I'm not naive. I know they won't tell me half of what will actually be happening in their lives, but if they can trust me enough to talk about SOME of the hard stuff, the stuff that will build character, teach them how to overcome challenges, deal with peer pressure and the rejection that inevitably comes around at some point...then I will have done my job right.

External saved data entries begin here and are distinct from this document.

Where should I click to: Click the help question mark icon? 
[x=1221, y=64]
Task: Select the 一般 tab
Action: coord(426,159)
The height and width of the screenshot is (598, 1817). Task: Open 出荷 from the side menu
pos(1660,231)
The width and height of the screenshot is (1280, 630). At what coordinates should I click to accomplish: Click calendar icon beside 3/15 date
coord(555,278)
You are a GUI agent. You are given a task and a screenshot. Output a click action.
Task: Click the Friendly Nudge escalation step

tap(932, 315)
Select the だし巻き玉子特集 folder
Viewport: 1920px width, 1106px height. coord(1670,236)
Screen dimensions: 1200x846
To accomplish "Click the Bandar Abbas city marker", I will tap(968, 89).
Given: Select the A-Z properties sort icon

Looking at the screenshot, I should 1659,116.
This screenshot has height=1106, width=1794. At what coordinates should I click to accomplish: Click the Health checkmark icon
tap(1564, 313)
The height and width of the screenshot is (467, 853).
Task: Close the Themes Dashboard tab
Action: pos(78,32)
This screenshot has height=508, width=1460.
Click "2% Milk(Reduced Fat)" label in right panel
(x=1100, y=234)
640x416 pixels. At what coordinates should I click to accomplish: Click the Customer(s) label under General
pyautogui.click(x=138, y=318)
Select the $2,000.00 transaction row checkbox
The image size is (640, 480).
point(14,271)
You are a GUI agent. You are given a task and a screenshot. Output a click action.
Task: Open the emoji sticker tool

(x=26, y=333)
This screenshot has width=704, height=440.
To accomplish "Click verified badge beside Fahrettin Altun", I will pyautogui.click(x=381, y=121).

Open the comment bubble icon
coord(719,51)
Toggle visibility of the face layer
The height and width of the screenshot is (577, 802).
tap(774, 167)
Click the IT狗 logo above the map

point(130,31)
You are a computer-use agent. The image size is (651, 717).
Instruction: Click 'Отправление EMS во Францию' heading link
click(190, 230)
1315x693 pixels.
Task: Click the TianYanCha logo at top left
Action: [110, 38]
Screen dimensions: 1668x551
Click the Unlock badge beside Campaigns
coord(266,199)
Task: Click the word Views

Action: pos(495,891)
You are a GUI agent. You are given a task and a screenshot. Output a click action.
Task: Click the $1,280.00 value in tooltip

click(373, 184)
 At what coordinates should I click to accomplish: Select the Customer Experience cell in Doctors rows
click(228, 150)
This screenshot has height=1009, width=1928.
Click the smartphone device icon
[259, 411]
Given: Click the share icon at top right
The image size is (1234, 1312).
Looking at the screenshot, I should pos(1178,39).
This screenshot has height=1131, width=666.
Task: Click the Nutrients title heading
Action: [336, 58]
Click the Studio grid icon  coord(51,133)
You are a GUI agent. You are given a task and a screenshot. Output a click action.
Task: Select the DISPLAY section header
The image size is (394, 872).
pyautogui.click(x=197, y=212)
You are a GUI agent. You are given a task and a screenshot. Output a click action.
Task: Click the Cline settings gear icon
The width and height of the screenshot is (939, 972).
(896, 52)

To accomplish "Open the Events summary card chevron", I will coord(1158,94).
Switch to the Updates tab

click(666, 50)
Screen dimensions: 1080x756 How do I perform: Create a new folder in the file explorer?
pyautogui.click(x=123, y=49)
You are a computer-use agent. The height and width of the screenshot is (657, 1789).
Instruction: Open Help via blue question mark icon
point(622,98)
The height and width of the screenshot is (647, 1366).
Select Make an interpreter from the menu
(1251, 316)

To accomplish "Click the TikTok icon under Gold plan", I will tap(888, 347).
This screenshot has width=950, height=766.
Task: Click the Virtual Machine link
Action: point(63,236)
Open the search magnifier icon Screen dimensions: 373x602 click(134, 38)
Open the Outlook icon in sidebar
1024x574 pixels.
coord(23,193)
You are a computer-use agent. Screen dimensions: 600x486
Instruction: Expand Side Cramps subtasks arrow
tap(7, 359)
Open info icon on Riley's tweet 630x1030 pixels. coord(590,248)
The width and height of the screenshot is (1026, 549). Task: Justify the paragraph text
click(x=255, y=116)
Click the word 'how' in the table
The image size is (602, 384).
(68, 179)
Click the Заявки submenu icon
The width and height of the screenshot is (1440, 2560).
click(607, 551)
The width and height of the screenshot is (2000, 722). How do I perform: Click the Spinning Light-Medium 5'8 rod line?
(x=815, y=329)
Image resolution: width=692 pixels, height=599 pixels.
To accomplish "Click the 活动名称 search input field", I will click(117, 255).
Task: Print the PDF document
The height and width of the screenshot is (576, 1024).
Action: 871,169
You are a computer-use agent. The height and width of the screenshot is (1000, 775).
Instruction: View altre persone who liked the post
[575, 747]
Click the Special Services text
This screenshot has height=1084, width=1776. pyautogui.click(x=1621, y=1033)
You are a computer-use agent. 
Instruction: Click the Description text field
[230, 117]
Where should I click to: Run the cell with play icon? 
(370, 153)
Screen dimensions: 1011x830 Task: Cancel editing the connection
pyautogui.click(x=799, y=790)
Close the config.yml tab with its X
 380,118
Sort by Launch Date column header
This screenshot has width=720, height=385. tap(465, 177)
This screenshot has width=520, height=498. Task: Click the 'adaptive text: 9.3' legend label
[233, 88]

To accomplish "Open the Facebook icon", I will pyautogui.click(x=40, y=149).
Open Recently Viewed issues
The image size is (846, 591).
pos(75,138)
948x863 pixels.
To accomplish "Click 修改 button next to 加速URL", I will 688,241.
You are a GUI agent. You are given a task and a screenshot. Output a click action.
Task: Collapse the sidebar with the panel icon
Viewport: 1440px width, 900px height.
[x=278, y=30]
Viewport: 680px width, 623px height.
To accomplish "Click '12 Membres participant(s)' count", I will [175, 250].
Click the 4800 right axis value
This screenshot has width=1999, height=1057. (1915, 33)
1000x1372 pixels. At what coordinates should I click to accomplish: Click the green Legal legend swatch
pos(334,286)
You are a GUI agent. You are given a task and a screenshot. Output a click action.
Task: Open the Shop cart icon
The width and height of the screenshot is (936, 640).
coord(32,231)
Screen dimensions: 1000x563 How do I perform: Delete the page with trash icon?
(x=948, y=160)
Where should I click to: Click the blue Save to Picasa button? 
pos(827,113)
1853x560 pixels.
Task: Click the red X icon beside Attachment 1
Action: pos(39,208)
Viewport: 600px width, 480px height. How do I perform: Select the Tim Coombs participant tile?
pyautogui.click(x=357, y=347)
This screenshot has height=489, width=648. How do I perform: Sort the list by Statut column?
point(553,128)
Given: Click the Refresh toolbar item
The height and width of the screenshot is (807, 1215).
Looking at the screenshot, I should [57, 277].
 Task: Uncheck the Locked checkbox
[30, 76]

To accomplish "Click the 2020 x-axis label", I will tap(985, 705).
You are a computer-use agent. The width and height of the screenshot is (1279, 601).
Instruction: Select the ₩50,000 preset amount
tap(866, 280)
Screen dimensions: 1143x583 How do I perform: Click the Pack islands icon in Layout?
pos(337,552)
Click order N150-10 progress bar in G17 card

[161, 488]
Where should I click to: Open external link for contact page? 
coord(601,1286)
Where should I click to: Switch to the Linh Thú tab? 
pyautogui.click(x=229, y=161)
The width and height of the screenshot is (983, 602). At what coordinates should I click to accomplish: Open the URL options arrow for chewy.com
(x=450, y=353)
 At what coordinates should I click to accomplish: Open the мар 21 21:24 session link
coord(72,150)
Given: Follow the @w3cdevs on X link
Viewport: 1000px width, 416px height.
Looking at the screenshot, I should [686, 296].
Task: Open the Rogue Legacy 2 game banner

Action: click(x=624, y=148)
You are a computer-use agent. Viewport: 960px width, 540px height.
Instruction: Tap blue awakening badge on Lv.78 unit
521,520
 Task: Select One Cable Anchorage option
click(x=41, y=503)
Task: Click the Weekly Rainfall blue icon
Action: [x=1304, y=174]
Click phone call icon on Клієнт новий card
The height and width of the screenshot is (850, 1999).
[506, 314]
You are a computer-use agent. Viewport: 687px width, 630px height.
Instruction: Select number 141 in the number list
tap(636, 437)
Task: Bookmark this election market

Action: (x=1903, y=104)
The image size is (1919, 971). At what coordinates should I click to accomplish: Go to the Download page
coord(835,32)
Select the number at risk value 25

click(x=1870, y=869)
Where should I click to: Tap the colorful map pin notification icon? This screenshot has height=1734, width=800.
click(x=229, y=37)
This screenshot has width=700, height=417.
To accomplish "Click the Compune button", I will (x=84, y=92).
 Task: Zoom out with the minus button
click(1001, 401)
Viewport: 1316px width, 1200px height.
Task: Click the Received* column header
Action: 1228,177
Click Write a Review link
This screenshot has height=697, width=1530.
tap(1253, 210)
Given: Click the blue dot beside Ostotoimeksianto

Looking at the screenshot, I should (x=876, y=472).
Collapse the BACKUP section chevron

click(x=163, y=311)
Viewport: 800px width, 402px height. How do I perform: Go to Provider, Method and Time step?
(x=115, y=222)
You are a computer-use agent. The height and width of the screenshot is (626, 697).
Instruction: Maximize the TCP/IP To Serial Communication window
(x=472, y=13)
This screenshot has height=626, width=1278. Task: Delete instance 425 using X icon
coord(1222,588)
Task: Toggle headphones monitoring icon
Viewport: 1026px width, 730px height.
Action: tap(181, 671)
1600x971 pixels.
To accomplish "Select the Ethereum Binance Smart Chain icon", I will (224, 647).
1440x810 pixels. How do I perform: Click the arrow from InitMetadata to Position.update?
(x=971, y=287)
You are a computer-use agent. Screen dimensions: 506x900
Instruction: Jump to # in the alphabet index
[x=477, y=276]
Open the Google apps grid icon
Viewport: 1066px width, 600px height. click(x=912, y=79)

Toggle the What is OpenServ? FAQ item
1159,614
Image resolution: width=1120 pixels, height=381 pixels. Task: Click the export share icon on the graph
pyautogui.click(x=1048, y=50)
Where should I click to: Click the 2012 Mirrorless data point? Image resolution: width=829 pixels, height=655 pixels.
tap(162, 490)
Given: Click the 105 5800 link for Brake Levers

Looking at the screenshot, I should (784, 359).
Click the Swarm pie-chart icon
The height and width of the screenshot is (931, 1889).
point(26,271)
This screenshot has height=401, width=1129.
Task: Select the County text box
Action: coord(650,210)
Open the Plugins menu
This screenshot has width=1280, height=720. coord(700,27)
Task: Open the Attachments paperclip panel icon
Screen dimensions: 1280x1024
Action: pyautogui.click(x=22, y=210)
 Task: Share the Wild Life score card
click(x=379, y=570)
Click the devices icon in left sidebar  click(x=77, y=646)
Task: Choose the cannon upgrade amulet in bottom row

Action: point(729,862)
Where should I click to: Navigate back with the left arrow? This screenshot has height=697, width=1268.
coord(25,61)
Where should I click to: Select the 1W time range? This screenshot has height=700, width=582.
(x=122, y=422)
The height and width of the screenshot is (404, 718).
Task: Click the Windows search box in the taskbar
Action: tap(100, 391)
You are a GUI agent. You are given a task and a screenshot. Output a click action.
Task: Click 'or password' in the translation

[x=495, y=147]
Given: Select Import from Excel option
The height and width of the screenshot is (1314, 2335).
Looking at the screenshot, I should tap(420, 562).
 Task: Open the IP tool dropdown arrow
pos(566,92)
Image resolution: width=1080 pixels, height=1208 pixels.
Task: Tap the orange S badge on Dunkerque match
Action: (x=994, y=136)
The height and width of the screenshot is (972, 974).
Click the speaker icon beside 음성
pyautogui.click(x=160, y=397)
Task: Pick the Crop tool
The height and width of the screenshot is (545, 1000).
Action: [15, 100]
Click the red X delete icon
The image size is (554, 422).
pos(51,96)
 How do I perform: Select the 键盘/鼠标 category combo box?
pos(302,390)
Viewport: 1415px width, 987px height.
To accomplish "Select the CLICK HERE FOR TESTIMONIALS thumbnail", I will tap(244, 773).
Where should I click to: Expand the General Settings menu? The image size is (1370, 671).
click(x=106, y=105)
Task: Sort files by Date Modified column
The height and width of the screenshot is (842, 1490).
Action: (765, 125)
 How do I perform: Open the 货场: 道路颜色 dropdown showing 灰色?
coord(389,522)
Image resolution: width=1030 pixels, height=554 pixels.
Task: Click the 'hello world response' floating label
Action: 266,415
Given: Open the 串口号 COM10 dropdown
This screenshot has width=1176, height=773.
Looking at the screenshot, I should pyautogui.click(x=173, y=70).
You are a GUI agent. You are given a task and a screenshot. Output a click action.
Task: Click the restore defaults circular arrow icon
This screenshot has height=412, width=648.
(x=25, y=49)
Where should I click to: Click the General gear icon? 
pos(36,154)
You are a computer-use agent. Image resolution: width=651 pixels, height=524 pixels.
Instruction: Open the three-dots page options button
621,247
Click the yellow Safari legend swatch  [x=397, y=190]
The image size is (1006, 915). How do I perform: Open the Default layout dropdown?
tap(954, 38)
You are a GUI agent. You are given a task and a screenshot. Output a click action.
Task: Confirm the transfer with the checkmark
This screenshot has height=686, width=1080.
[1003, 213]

I grew up with great parents who allowed me to be myself, while putting down a strong fist when needed.  I wasn't what you would call a bad kid, but I was in with a bad crowd and allowed myself to follow the leader a little too much.  Thankfully, Matt has a solid group of GOOD kids that he hangs out with.  All the same, I am working on instilling my kids with enough personal strength that they will not need to define themselves by what they DO with their friends, but more what they can DO on their own...what's right, what's important, what will make them the best people they can be.  I look forward now to the challenges the next few years will bring.  I think in the end it won't just be their character that is changing and growing, but mine as well.

T

Breakfast: McCann's Irish Oats w/ Blueberries
Snack: Cucumber & Red Pepper Slices
Lunch: Mixed Greens with Cauliflower salsa, California Chicken Salad
Aft Snack: Rice Cakes w/ Almond Butter
Dinner: Mixed Greens with Cauliflower Salsa, black bean salad w/ avocado dressing, 1/2 slice organic ham w/ pineapple glaze.
BAD SNACK: Half a package of Sour Blue Big Feet (I totally cheated today!!)